A ESMOLA quer despertar-nos para a solidariedade com os mais pobres. Uma conversão que nos torne capazes de partilhar com os outros os bens e os dons que temos. Que nos mobilize pelas causas justas, em favor dos menores, dos ‘invisíveis’, sem voz nem vez. É a luta contra a ganância que faz tantas vítimas em nosso meio. A esmola nos tira de nós mesmos e nos remete em direção dos irmãos pelo gesto da partilha solidária. Não se trata apenas de darmos algo de nós, mas darmo-nos a nós mesmos. A visita a um doente, idoso, pobre é um bom gesto que ajuda no processo de conversão. É a oferta do tempo que temos para nós e que doamos a alguém. A esmola ajuda a quebrar nosso orgulho, nos dispõe ao desapego dos bens e à partilha, nos aproxima de Deus. “Dar esmola é oferecer um sacrifício de louvor” (Eclo 35,2). E ainda diz a Escritura: “Quem dá a um pobre empresta a Deus, quem lho retribuirá senão ele?” (Pr 19,17).

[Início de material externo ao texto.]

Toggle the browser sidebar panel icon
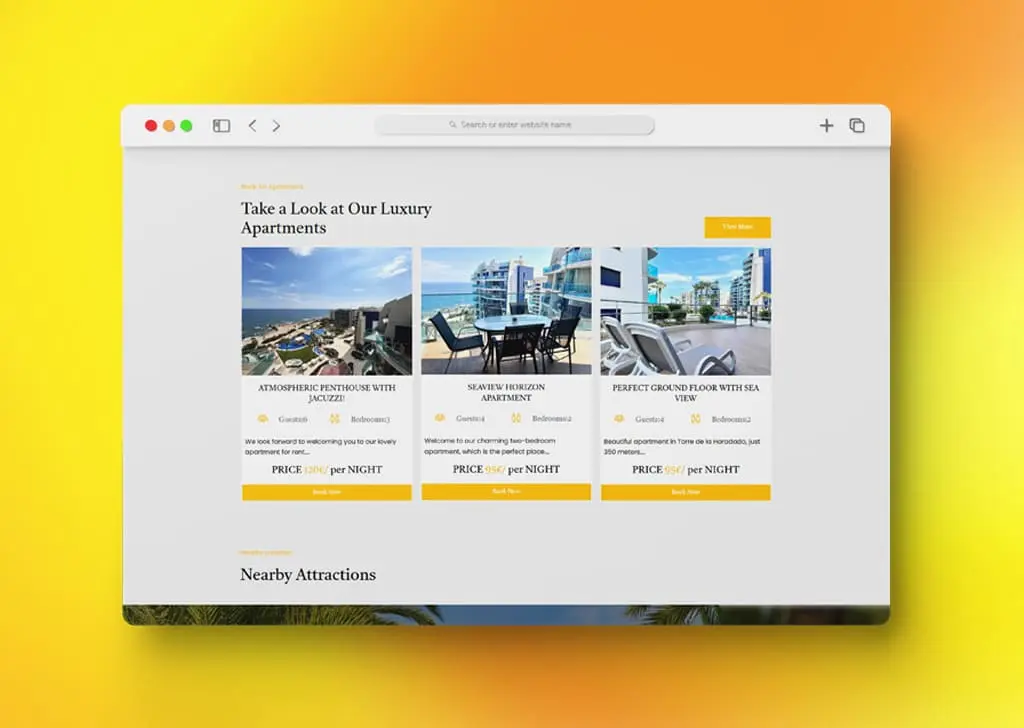The width and height of the screenshot is (1024, 728). click(x=221, y=126)

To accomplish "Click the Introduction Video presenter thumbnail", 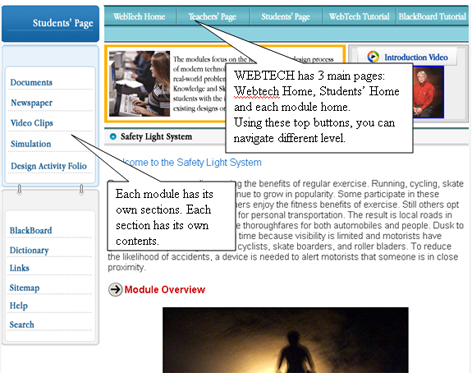I will tap(428, 92).
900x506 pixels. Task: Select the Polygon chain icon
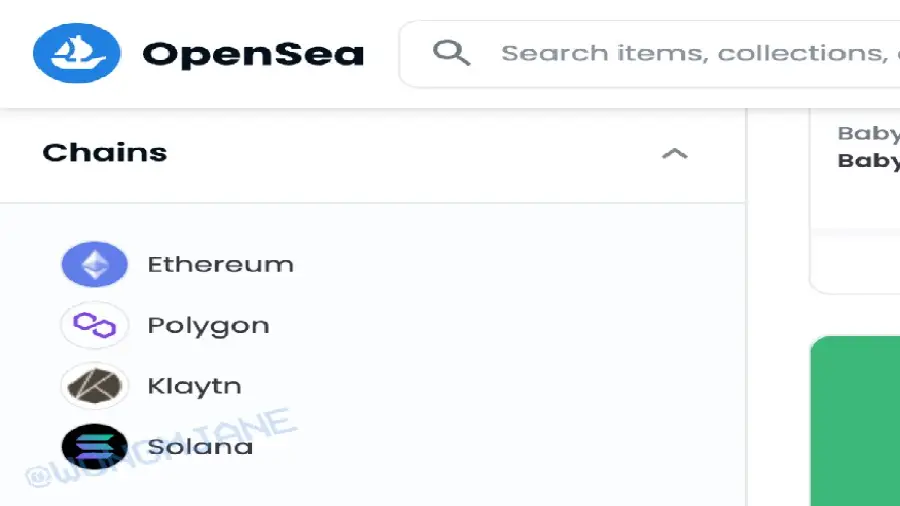pyautogui.click(x=95, y=325)
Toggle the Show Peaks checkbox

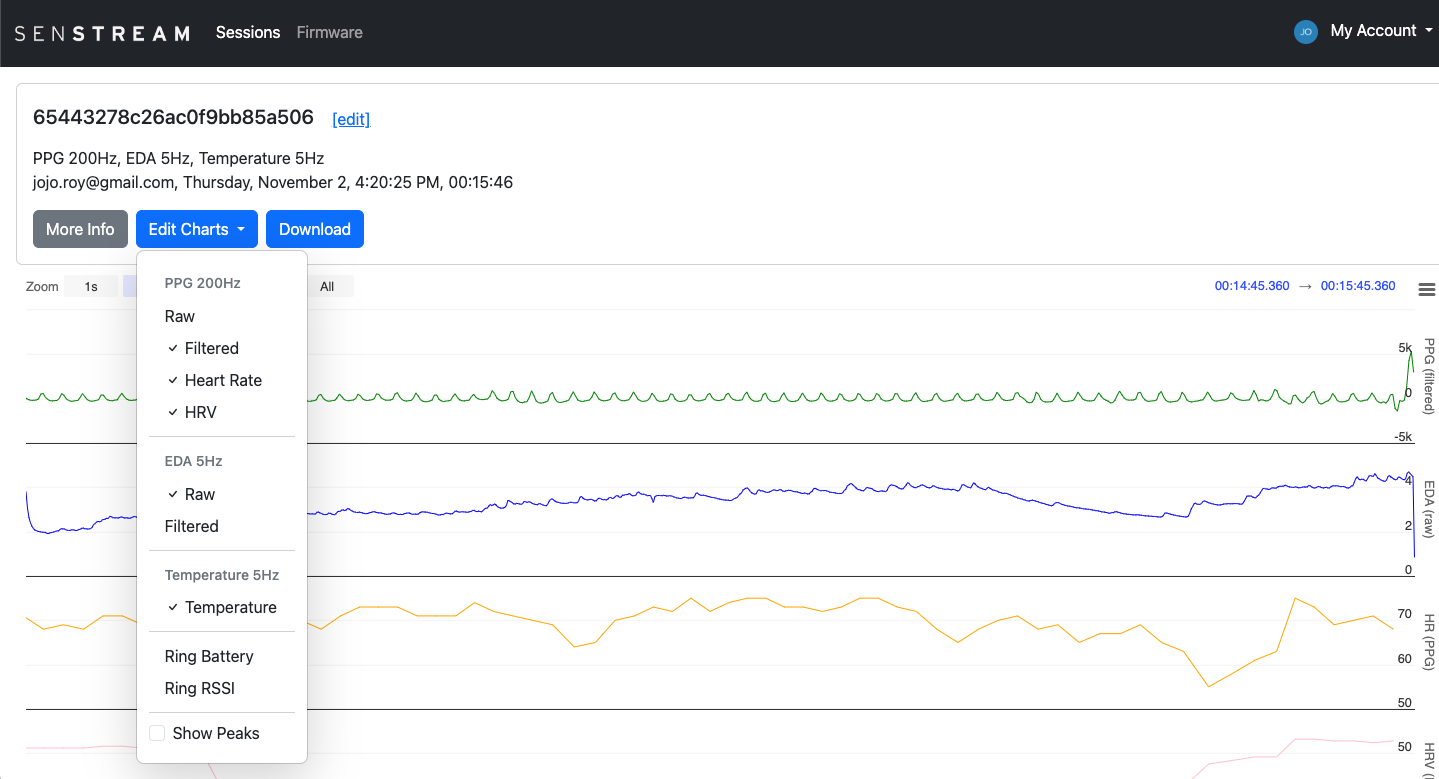(157, 733)
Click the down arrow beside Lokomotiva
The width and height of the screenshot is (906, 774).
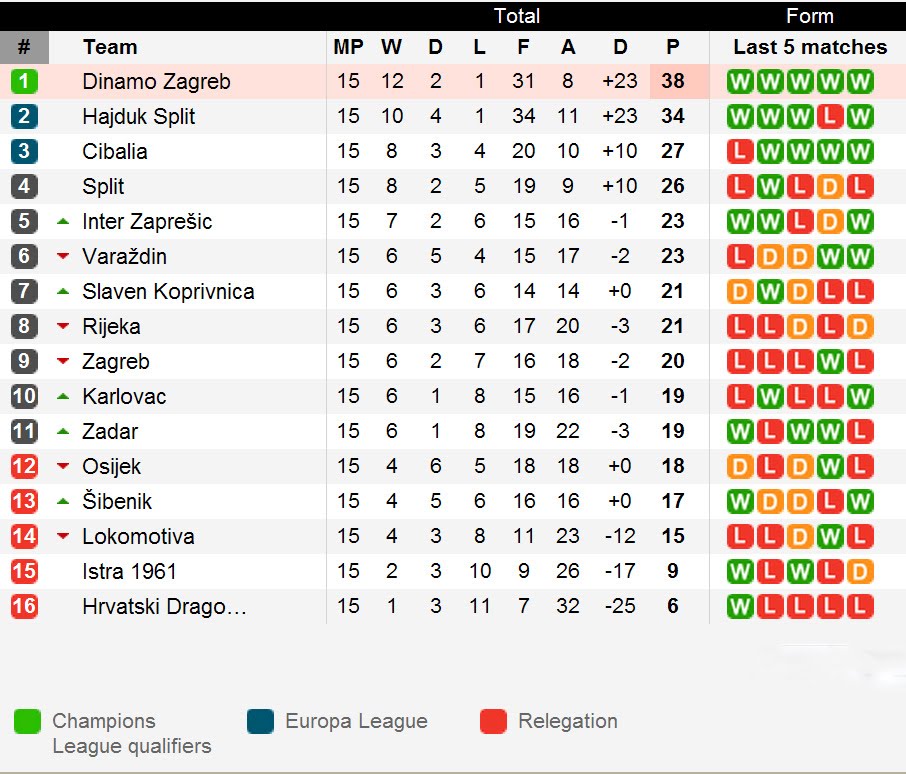click(x=63, y=537)
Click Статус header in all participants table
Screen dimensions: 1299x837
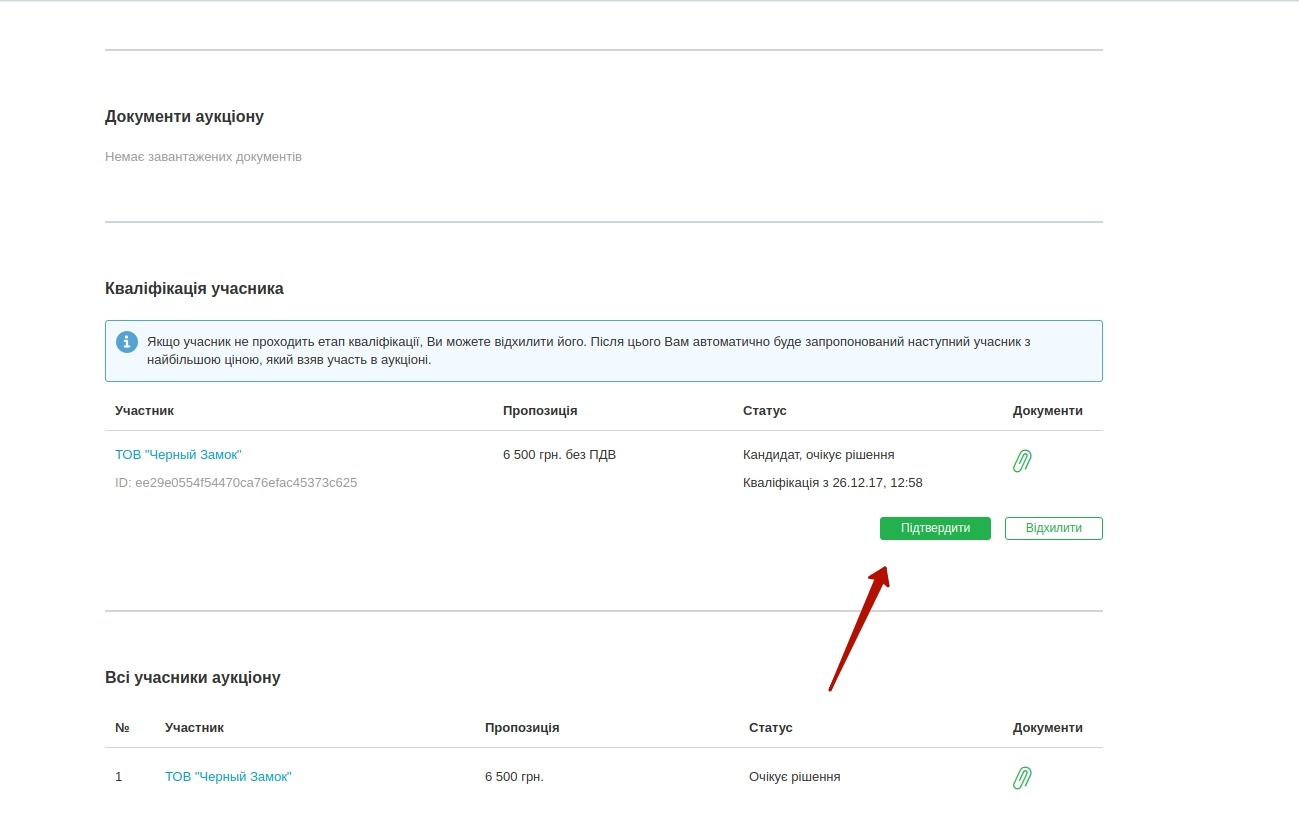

A ORAÇÃO nos coloca numa profunda comunhão com o Pai. Sem uma vida orientada pela oração não podemos construir um mundo de acordo com o sonho de Deus. E a oração verdadeira é aquela que nos coloca em sintonia com o querer de Deus, que nos move em direção aos pobres e sofredores. Ele veio “para que todos tenham vida”. Aproveitar esse tempo para reforçar a leitura orante da bíblia. Rezar todos os dias algum texto bíblico! Oramos não porque Deus desconhece nossas necessidades, mas porque queremos nos entregar a Ele e descobrir a melhor forma de servi-lo nos irmãos. A Leitura Orante ilumina nosso caminho, nossa vida. Como reza um prefácio da Liturgia Eucarística: “Ainda que nossos louvores não vos sejam necessários, vós nos concedeis o dom de vos louvar. Eles nada acrescentam ao que sois, mas nos aproximam de vós” (Prefácio Comum, IV). Oramos para nos colocarmos na presença de Deus gratuitamente, generosamente. Talvez fosse bom redistribuir o tempo despendido às redes sociais: não deixar que os bate-papos e diversões da internet e séries de TV roubem o tempo da oração.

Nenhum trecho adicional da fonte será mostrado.